**** DATA RECORDS
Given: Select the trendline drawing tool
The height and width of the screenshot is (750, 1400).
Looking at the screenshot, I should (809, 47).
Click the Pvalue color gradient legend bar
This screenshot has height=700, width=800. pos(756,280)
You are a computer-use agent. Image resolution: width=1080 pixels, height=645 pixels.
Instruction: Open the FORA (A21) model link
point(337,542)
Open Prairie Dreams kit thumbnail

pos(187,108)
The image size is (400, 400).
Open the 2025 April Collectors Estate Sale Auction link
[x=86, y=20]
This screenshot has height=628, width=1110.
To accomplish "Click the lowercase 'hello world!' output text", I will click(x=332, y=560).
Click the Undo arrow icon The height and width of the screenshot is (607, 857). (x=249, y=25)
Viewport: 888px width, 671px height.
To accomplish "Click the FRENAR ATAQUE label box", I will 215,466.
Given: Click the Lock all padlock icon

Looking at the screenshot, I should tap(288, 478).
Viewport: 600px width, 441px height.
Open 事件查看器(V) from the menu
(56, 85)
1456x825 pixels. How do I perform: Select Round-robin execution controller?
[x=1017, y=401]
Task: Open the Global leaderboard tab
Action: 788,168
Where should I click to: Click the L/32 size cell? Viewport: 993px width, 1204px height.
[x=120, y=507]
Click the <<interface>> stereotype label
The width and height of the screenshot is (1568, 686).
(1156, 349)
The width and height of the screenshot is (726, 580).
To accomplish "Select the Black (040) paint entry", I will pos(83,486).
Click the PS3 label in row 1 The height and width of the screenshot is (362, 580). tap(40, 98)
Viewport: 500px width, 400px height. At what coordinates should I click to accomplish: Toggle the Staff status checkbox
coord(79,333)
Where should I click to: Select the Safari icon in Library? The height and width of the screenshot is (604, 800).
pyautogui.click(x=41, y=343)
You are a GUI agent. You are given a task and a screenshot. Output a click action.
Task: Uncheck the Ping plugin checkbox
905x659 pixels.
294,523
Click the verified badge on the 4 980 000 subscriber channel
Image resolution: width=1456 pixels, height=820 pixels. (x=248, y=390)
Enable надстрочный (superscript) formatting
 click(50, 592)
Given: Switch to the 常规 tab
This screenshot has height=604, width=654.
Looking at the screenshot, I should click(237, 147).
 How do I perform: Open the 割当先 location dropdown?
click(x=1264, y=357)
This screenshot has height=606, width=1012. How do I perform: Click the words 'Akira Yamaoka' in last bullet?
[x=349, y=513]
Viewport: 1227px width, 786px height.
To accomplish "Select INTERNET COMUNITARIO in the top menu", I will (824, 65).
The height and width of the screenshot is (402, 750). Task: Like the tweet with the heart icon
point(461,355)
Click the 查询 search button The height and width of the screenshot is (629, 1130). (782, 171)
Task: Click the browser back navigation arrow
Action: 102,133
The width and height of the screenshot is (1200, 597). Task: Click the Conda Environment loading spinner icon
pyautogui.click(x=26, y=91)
********
• YOUR OBJECTIVE: Your answer must consist of every line in the listing that contains "will".

• RESULT OF THIS EXERCISE:
To accomplish "Click the lowercase 'hello world!' output text", I will click(x=332, y=560).
To accomplish "Click the FRENAR ATAQUE label box", I will 215,466.
To accomplish "Select the Black (040) paint entry", I will pos(83,486).
To accomplish "Select INTERNET COMUNITARIO in the top menu", I will (824, 65).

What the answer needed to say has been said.